Mikrodizi Gen İfade Verilerinde Farklı Öznitelik Seçim Yöntemleri ile Sınıflama Yöntemlerinin Performanslarının Değerlendirilmesi
Özet
Bioinformatics is an interdisciplinary branch of science that combines statistics, biology, computing, mathematics, and genetics, and thanks to the analysis in bioinformatics, it can be shown which abnormalities causes which disease. In cancer disease, diagnosis with microarray gene expression data, classification procedures and identification of genes that are effective in the structure of cancer are of great importance for early diagnosis of the disease. In the thesis, microarray gene expression data of lung, kidney, lymphoma, cervical, prostate, breast and leukemia cancer types were studied. Since the number of features of the data is high, varFilter, nsFilter, rf, lasso, rfe and limma feature selection methods have been discussed. In filtered data sets, classification models were constructed with Naive Bayes, Support Vector Machines, k-Nearest Neighbor, Artificial Neural Networks and Deep Learning method, which has gained popularity in recent years. Accuracy, sensitivity, specificity and AUC were obtained to demonstrate which classification methods are better in the subject feature selection methods and to compare the performance and success of the generated classification models.

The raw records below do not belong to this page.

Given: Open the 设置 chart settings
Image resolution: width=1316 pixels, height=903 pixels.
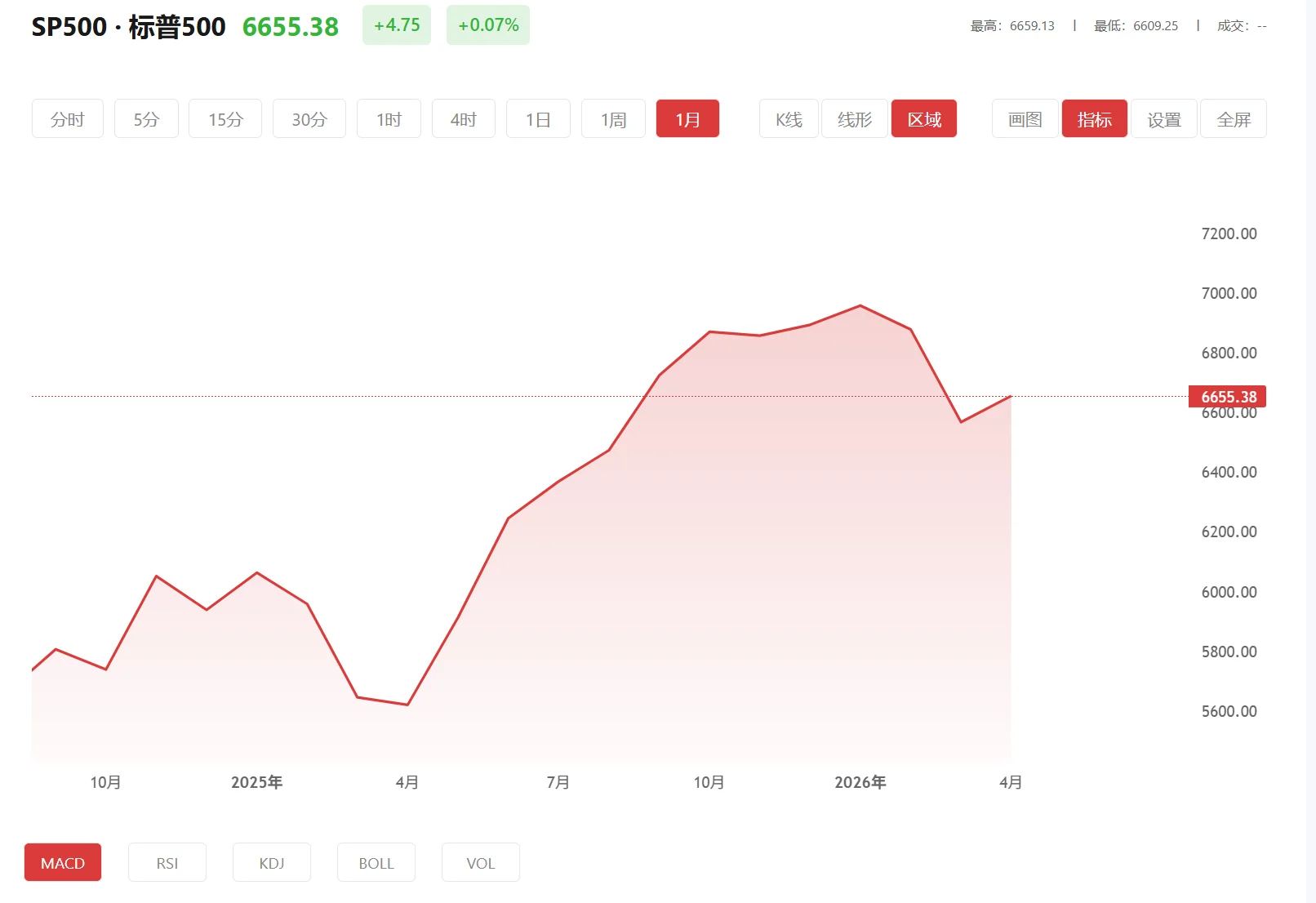Looking at the screenshot, I should 1164,118.
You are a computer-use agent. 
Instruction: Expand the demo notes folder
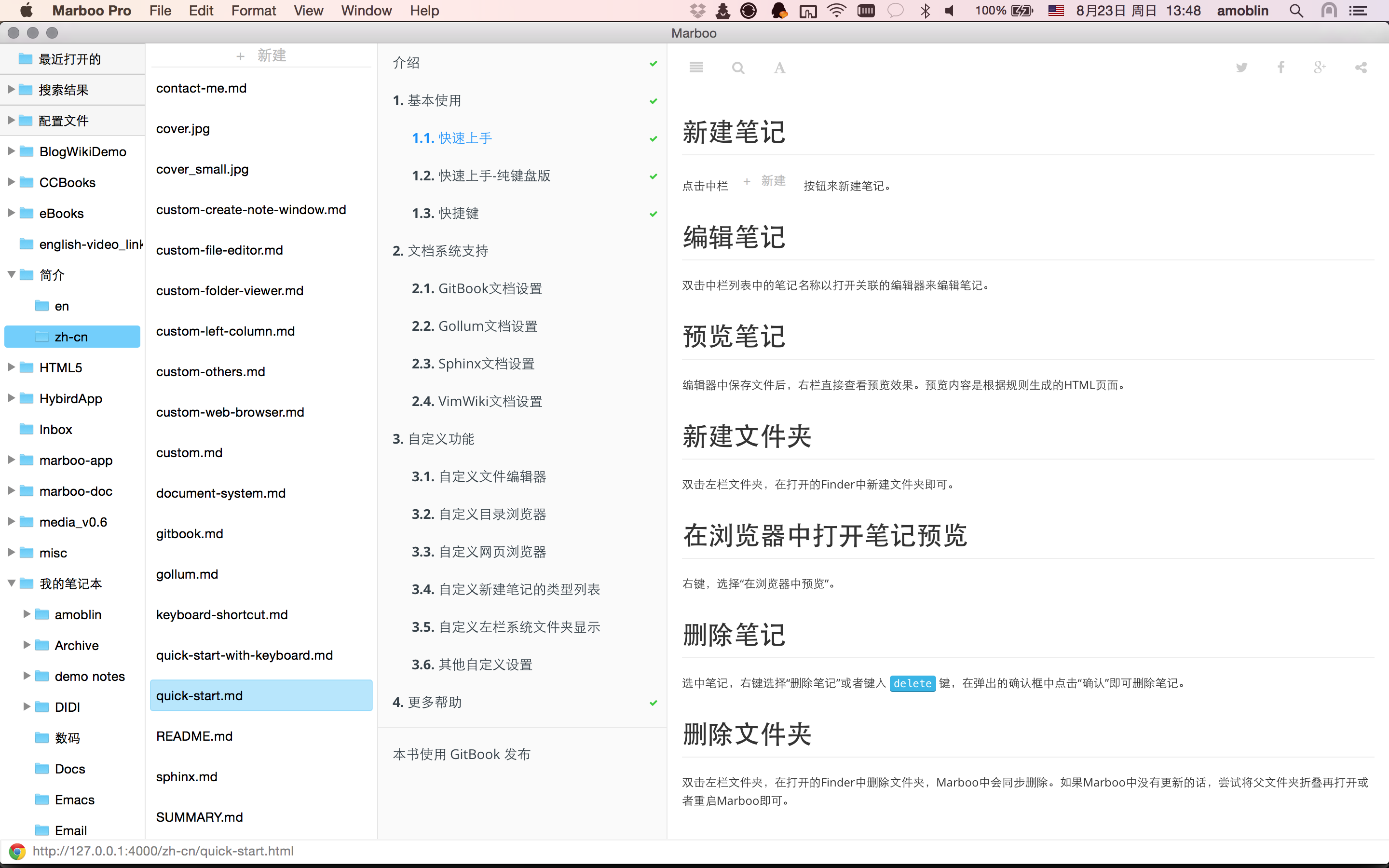[27, 676]
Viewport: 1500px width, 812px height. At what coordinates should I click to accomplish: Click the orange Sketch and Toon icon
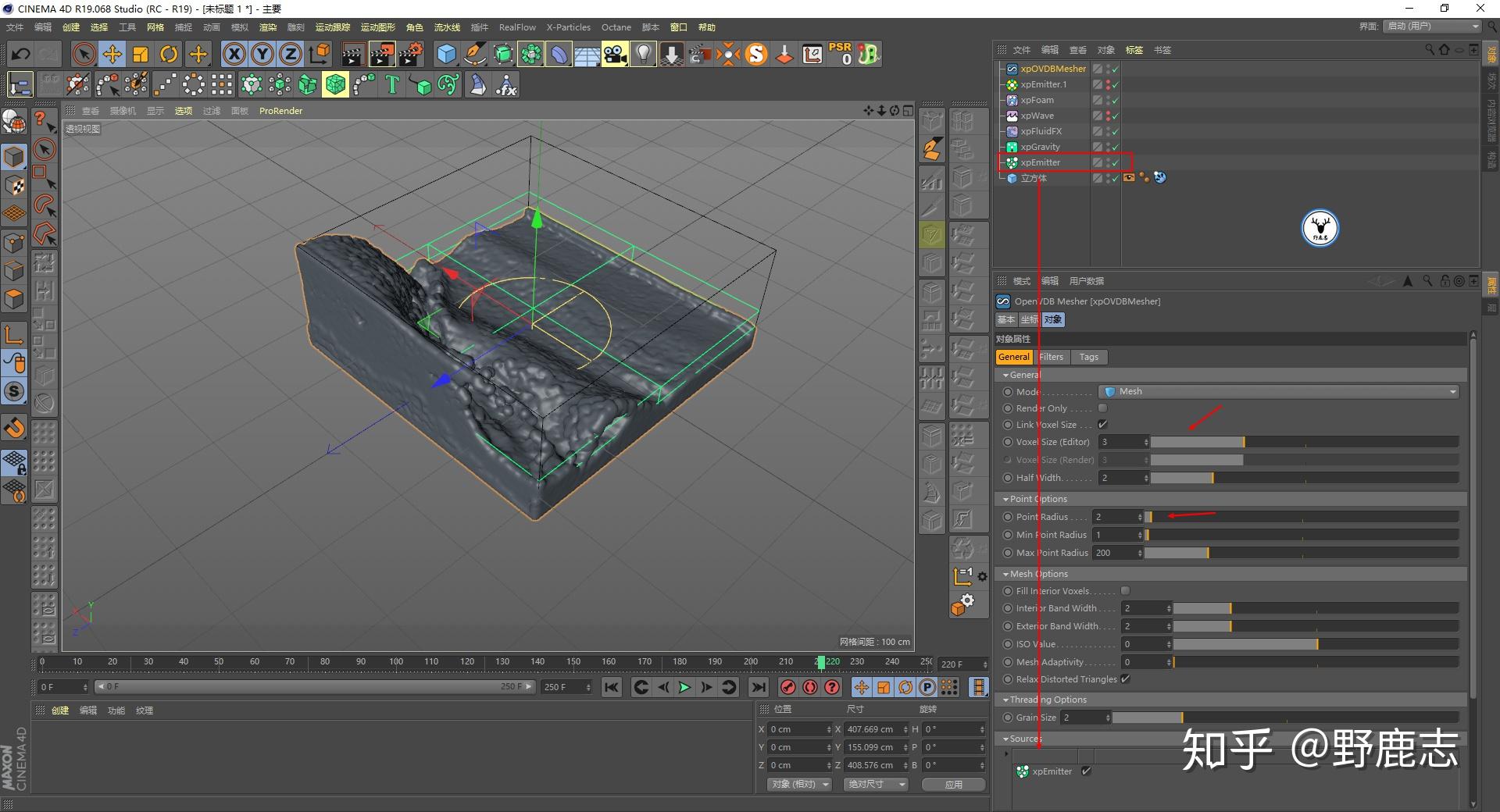pyautogui.click(x=755, y=54)
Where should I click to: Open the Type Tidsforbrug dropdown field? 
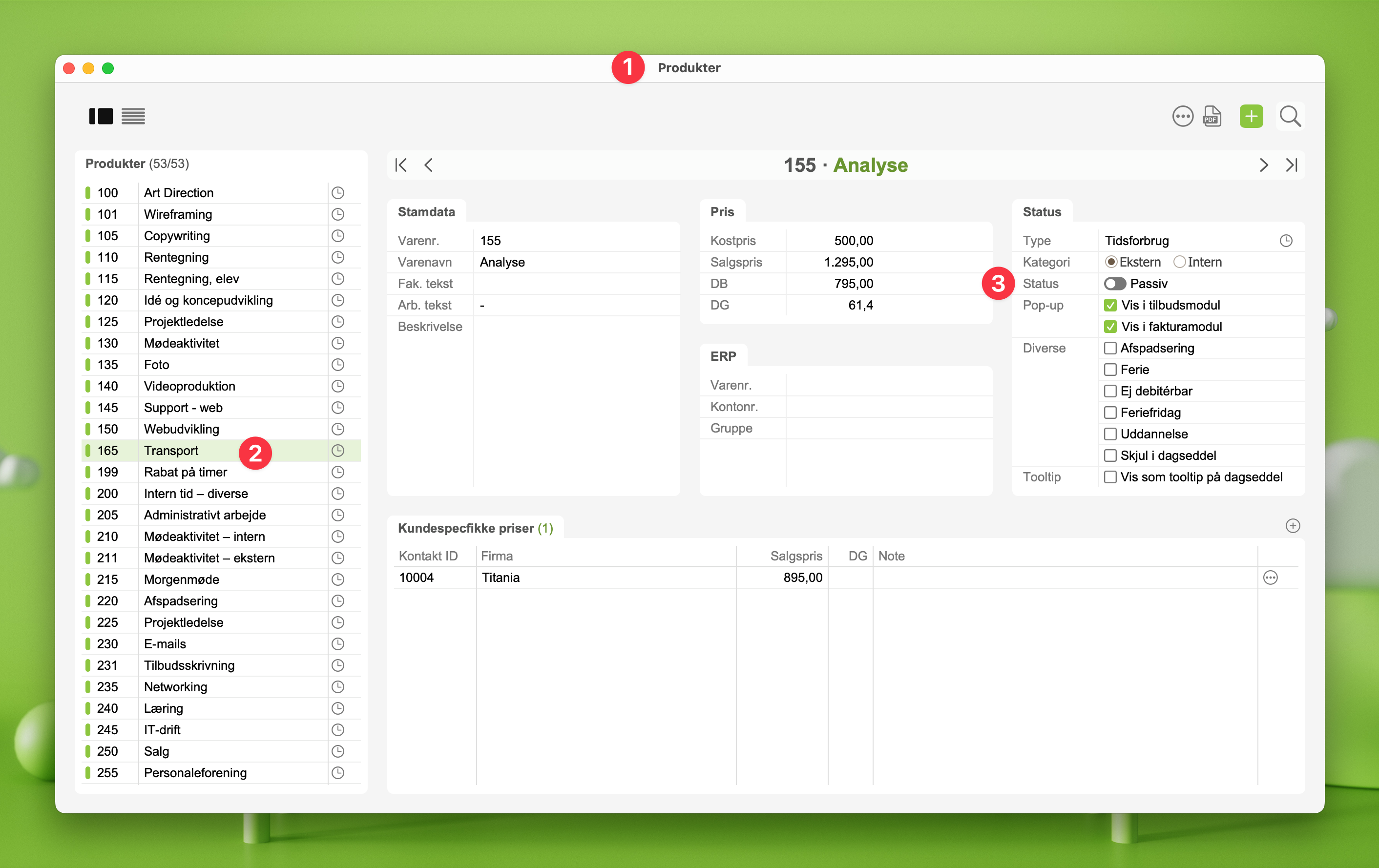click(1191, 241)
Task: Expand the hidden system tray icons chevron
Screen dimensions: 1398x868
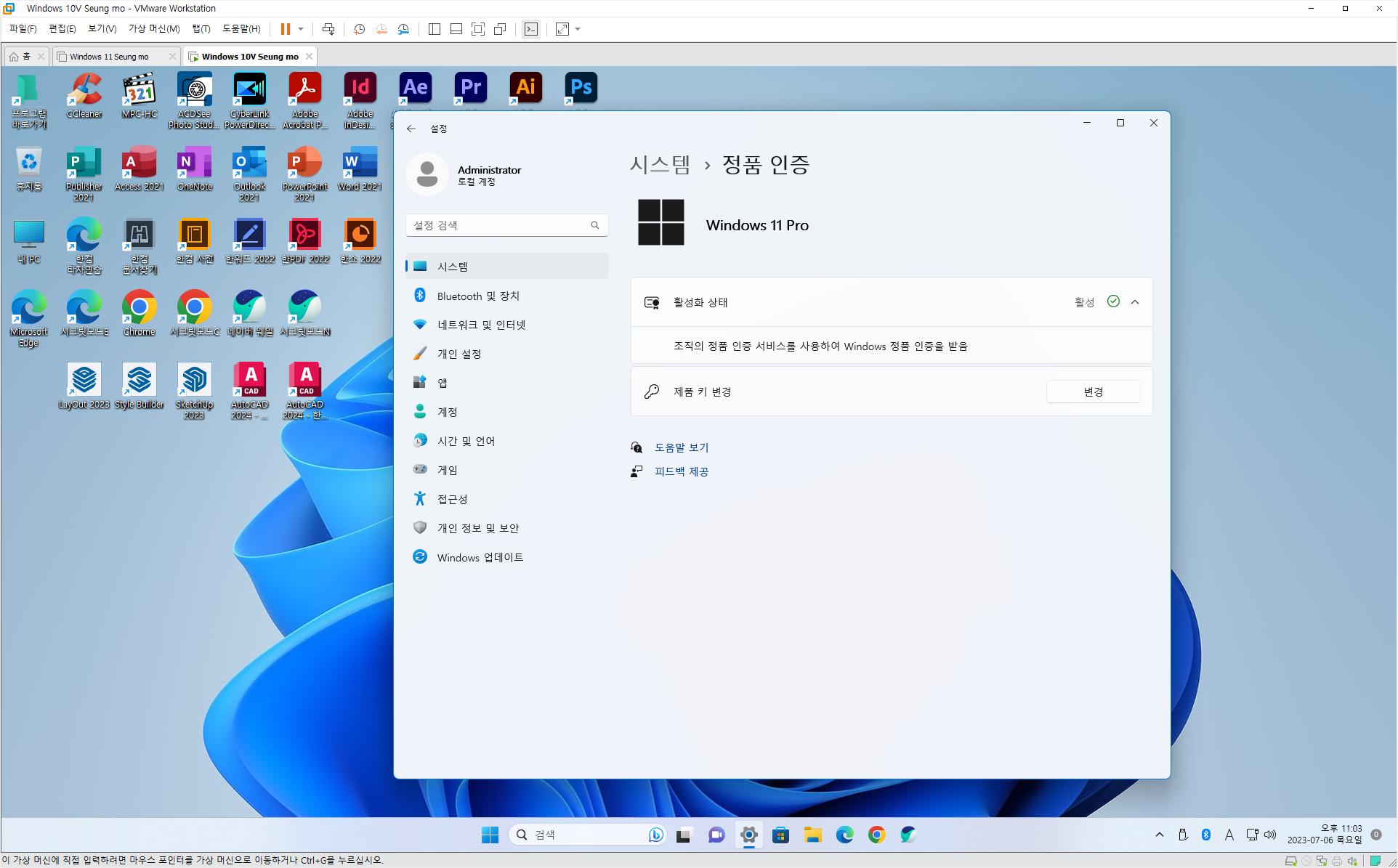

Generally, classification models obtained in lasso and limma feature selection methods are more successful than models obtained in other feature selection methods. Deep Learning method is also generally more successful than classical data mining classification methods. Deep learning classification models were also obtained without applying the feature selection method on the datasets. It was compared whether there is a difference between the performances of deep learning models obtained by applying and without applying feature selection methods. In addition, implementation steps were carried out in four different simulation data. Similar results were obtained on real and simulation datasets.